LLM Chatbots in High School Programming: Exploring Behaviors and Interventions
Manuel Valle Torre, Marcus Specht, Catharine Oertel
TL;DR
This study addresses how to integrate LLMs into high school programming education using a Design-Based Research (DBR) cycle with an Intervention Group (IG) and a non-equivalent Comparison Group (CG) in a two-phase course facilitated by the JELAI environment. Unguided use of the LLM, particularly executive queries, correlated with lower midterm performance ($\rho = -0.502$, $p = 0.034$); after implementing a targeted intervention that taught instrumental help-seeking, executive queries decreased significantly ($W = 15.0$, $p = 0.036$, $r = 0.560$), yet final exam improvements were not statistically significant ($p = 0.083$, $r = 0.409$), suggesting that changing tool-use strategies alone does not overcome foundational knowledge gaps. Qualitative cases show that some students benefited from shifted help-seeking patterns (e.g., Mary: 7.30 to 8.65) while others did not experience proportional gains (e.g., Sam: 5.50 to 4.37), underscoring the complexity of learning with AI tutors. The findings highlight that the educational value of LLMs depends on pedagogy that scaffolds productive engagement, and they offer design principles for integrating AI in programming classrooms, including adaptive scaffolding and learner-visible analytics.
Abstract
This study uses a Design-Based Research (DBR) cycle to refine the integration of Large Language Models (LLMs) in high school programming education. The initial problem was identified in an Intervention Group where, in an unguided setting, a higher proportion of executive, solution-seeking queries correlated strongly and negatively with exam performance. A contemporaneous Comparison Group demonstrated that without guidance, these unproductive help-seeking patterns do not self-correct, with engagement fluctuating and eventually declining. This insight prompted a mid-course pedagogical intervention in the first group, designed to teach instrumental help-seeking.
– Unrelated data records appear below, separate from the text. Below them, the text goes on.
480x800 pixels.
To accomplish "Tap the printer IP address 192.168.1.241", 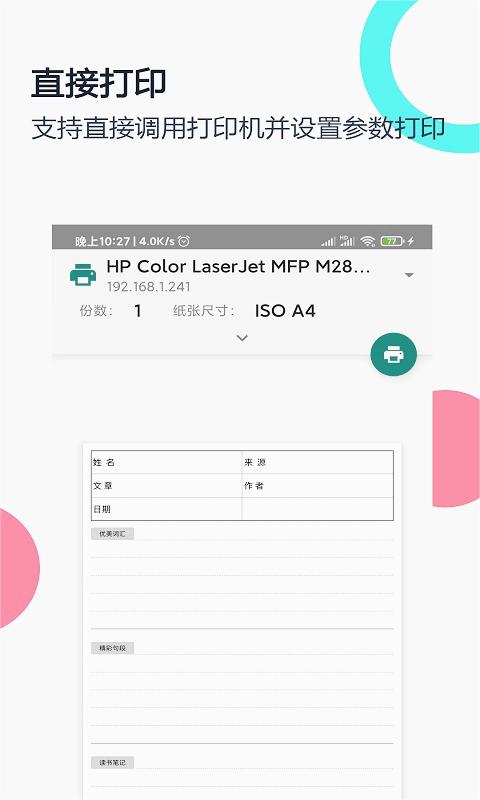I will [x=148, y=287].
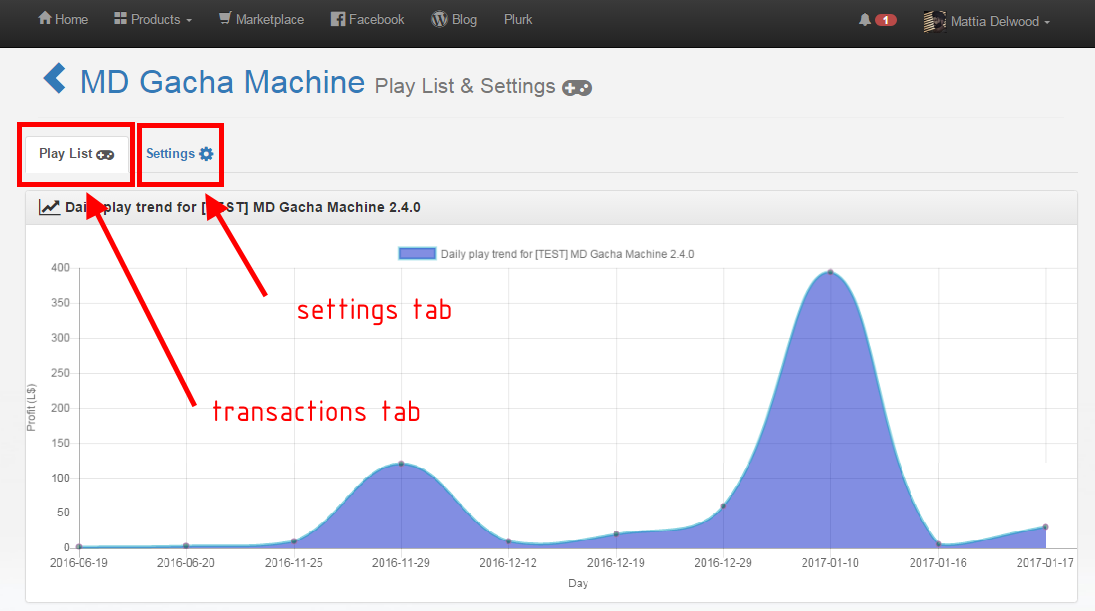Screen dimensions: 1095x611
Task: Click the gear icon on the Settings tab
Action: 205,153
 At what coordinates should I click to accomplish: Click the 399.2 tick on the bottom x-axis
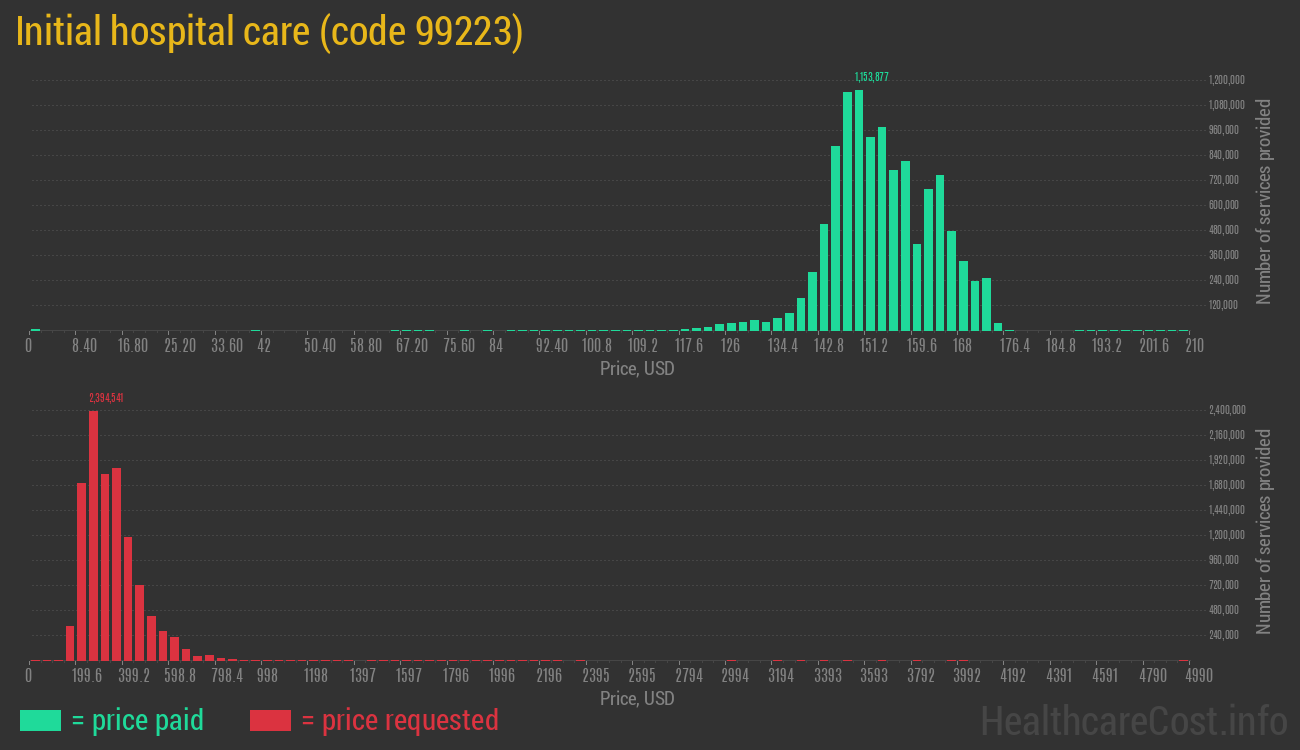tap(133, 676)
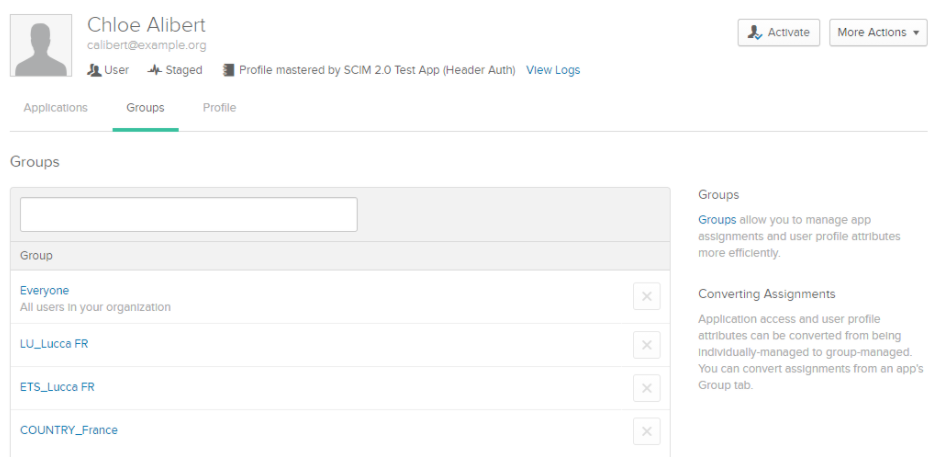Remove user from LU_Lucca FR group

point(646,345)
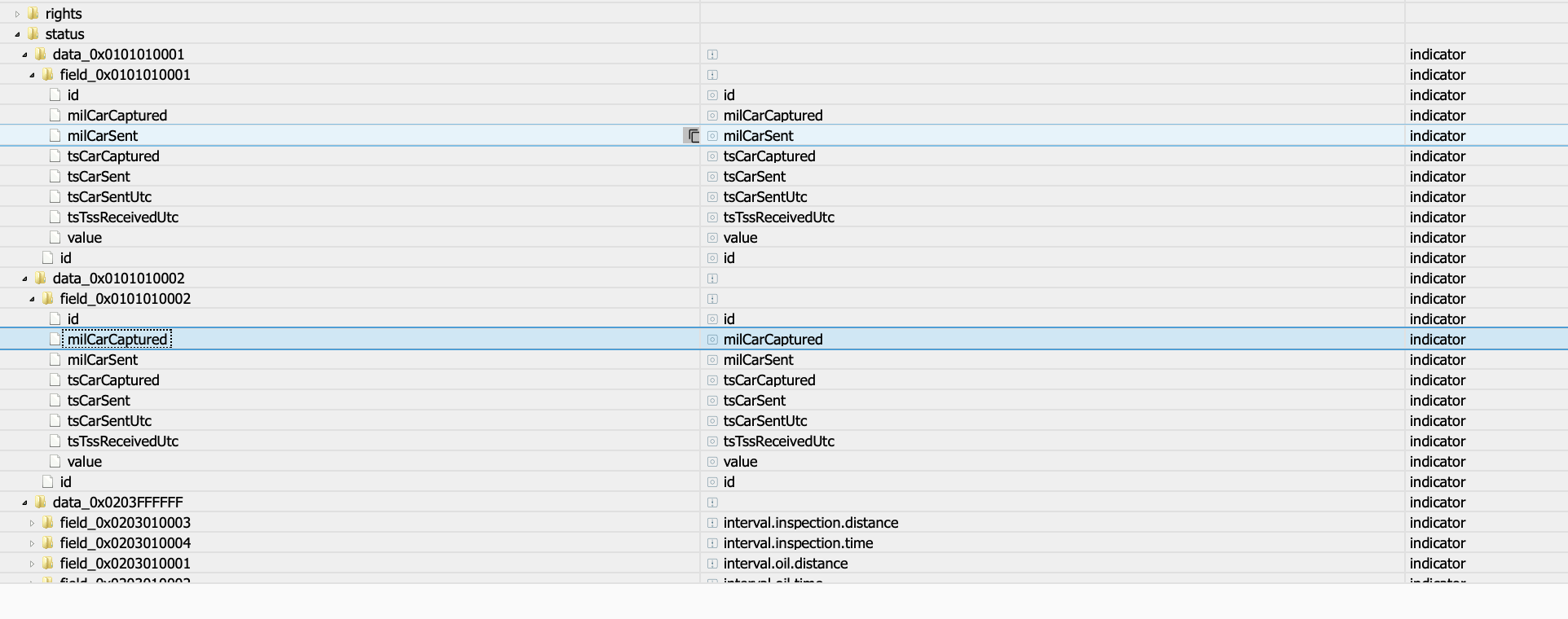
Task: Expand the rights folder node
Action: tap(17, 14)
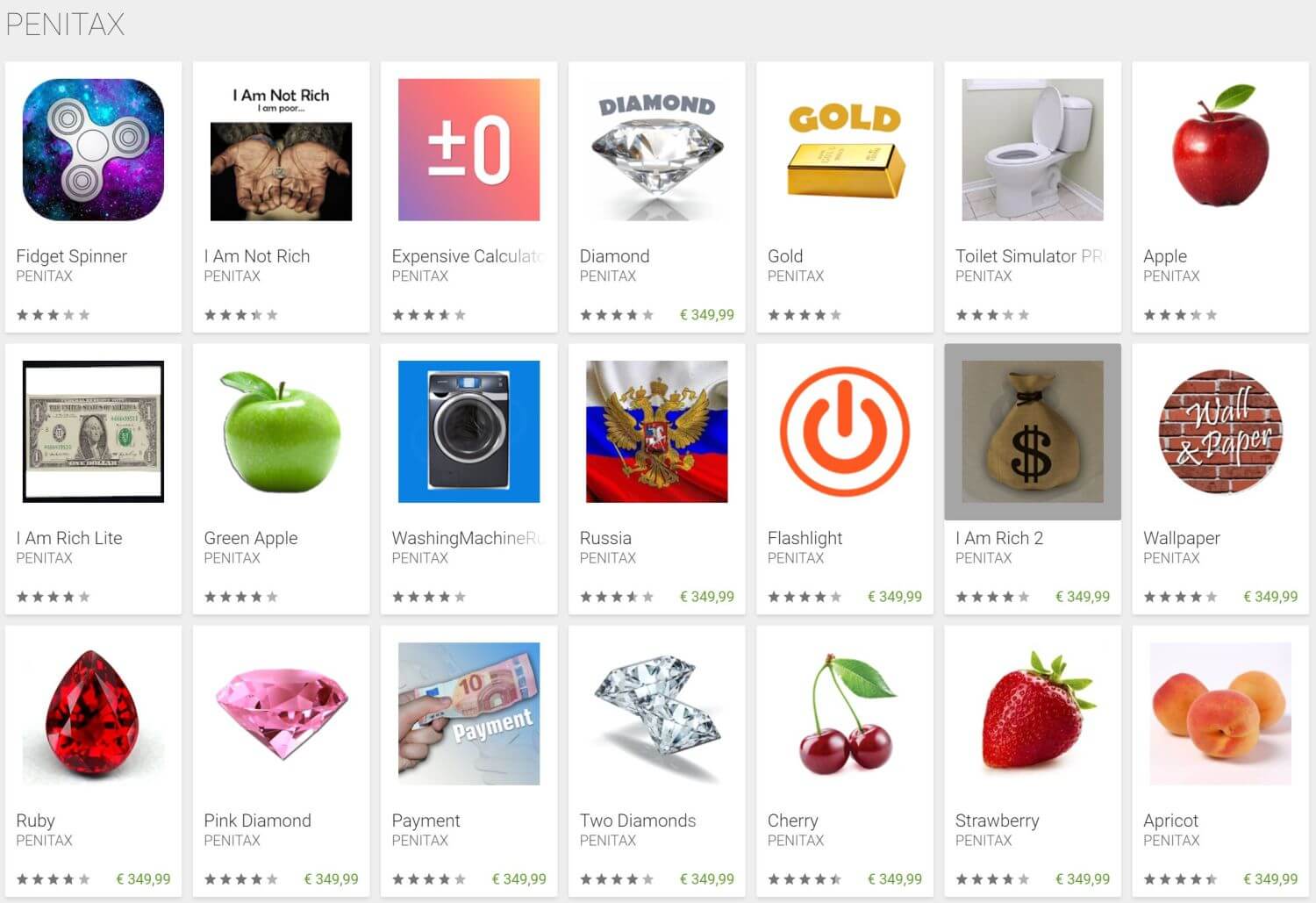Click the Toilet Simulator PRO icon
The height and width of the screenshot is (903, 1316).
[1033, 150]
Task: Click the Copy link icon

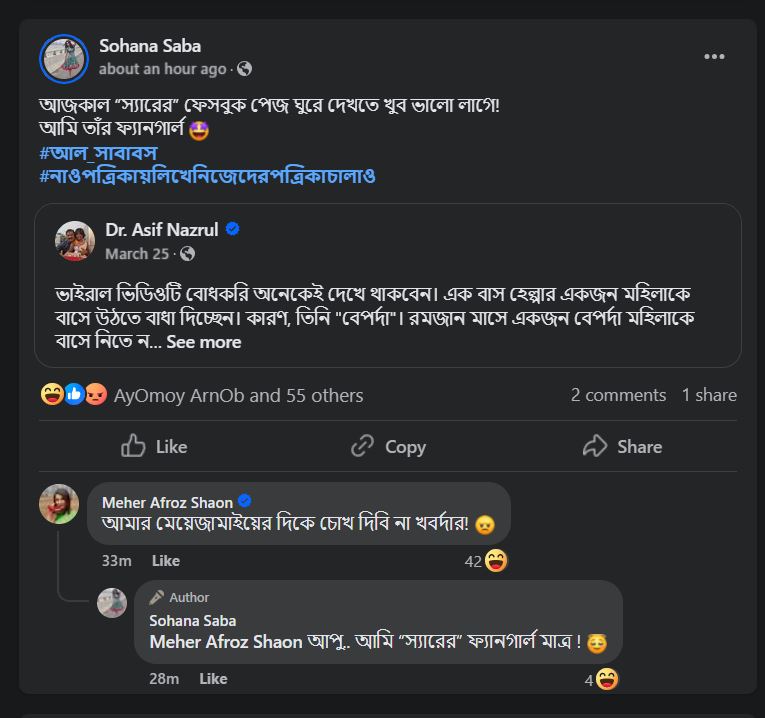Action: 362,446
The subsequent evaluation confirmed the intervention's success, revealing a decrease in executive queries, as well as a shift toward more productive learning workflows. However, this behavioral change did not translate into a statistically significant improvement in exam grades, suggesting that altering tool-use strategies alone may be insufficient to overcome foundational knowledge gaps. The DBR process thus yields a more nuanced principle: the educational value of an LLM depends on a pedagogy that scaffolds help-seeking, but this is only one part of the complex process of learning.